If I were developing a distributed database application, the runtime
overhead would probably not be an issue for a network or website that
doesn't see enormous amounts of traffic.

If a given application has out of control pointer bugs, that speaks directly
to the competence of the team that developed it; not the utility of being
able to use pointers.

I wouldn't use Java for low-level OS stuff. For a recipe database, I
think it is a good match. That may be because I use Java every day.

That is quite possible.

Please note I am NOT saying that Java is a bad language; only that it isn't
appropriate for most of the development I do.

As a point of fact, I am looking at a new database development that will
likely use Java applets for client side processing and PHP+SQL for server
side processing, along with some server side development using either C++ or
fortran (for the number crunching requirements). This project is, in fact,
a database that will include a substantial amount of orchid data (along with
comparable data for all other plants as well as animals).

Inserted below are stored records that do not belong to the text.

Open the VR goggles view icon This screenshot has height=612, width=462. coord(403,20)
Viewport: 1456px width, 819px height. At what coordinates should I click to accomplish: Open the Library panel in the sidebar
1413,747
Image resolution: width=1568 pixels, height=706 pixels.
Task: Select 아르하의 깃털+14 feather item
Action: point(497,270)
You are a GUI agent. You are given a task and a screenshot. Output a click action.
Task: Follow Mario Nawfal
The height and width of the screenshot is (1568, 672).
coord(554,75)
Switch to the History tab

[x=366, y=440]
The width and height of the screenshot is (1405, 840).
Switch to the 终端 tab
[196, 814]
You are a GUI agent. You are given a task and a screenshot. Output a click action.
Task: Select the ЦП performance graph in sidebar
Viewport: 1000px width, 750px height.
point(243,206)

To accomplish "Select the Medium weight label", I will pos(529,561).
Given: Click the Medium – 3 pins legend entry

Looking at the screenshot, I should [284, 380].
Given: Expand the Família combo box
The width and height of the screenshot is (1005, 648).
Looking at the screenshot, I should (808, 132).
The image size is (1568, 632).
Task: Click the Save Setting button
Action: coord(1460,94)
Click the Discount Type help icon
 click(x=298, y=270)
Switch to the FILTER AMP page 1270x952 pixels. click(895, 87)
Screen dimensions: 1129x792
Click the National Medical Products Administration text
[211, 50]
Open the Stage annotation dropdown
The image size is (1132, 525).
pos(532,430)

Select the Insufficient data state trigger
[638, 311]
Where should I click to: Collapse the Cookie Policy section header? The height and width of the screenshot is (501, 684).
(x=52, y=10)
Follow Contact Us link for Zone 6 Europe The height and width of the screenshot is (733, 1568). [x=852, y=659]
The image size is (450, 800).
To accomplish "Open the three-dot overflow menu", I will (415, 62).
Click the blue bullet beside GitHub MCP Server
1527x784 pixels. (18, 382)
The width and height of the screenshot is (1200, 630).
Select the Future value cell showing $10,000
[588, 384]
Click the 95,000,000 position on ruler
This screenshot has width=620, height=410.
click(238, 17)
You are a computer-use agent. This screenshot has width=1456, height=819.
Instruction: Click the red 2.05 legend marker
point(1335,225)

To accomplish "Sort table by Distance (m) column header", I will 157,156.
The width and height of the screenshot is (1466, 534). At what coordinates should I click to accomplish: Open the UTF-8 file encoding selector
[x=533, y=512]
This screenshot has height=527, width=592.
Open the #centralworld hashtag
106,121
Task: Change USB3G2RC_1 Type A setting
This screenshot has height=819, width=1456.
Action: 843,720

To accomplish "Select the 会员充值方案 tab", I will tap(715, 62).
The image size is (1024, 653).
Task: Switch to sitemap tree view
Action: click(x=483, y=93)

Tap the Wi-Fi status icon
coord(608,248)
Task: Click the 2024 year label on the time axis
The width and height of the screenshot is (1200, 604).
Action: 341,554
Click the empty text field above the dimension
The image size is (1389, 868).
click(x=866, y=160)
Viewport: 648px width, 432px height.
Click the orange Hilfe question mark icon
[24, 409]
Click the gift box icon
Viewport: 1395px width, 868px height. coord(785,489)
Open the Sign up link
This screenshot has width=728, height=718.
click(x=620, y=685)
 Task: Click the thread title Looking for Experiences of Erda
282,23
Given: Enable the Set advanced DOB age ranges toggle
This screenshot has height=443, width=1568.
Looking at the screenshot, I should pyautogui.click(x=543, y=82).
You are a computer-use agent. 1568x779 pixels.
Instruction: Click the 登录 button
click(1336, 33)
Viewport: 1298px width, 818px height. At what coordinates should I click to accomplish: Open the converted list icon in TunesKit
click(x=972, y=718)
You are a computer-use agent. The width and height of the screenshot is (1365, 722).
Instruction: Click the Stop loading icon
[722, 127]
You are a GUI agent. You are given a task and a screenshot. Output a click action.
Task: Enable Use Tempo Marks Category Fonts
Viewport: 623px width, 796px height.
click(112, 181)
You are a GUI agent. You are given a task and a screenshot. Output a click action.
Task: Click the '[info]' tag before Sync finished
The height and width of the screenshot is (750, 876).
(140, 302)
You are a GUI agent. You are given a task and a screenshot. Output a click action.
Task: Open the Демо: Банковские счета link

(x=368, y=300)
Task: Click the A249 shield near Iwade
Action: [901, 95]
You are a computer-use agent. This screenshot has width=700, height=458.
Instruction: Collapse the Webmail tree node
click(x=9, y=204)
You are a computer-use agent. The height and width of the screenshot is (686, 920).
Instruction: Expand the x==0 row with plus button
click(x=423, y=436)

Are you familiar with SQL? If so, how would an XML database provide an
advantage over combining SQL with C++ and perhaps COM/DCOM? I can see

how

The query bits of SQL is a relational query language. If something
can't be expressed in terms of static relations, you are out of luck.

The inverse problem also applies - XML is, IMNSHO, truly awful at
efficient static relations.

OK, so a little multiparadigm analysis will show that for one part of a
given development, one would use SQL and XML for a different part of it;
given their current strengths and weaknesses. I have no qualms about mixed
language development.

one can relatively easily find all objects satisfying your search

criterion
using SQL and C++ and a suitable class inheritance tree (and one of the
things making it easy is the availability of the STL in C++ and the

power of
SQL).


How do you propose to do this while at the same time allowing the
user to define his own relations? You place some constraints on the
top-level nodes ("I want a keywords node around here somewhere if it
exists") the rest is left as a user-defined application space.

This really isn't an onerous problem. It just takes careful design;
something I have plenty of experience with. Some of my more successful
applications not oly supported but required theuser to establish
relationships for themselves. A careful analysis of what is required (along
with the features of, and idioms supported by, C++ ;-) would show how
simple this really is. In this case, the static relations would be
maintained using SQL, and the dynamic ones by C++. I haven't done the
analysis required to know if what is to be done here using C++ could in
principle be supported by SQL with a suitable abstraction.

I sincerely hope you are not telling me you want to create tables for
every node the user may want to dream up on the fly. That
would be maintenance hell.

Nope! Not a chance! But tables are not the only tool in the toolbox.

Many people split things. The topmost information is kept in
relational tables, the rest is put into blobs or object databases as
XML or something else that may be adapted by the user.

The very act that some relational information might be stored in blobs or
object databases suggests a possible approach to using a mixture of C++ and
SQL to obtain the functionality you require.

These issues are faced in the interaction between orchid growers and
taxonomists all the time when the latter decide to cause us trouble by
changing how species are classified. Relationships are changed, and so hard
coding such information is problematic. I have an advantage in this because
of the importance of numerical taxonomy in my background. But there are
ways around dynamic relationships, even if one is using the mix of languages
I intend to use in my next database project.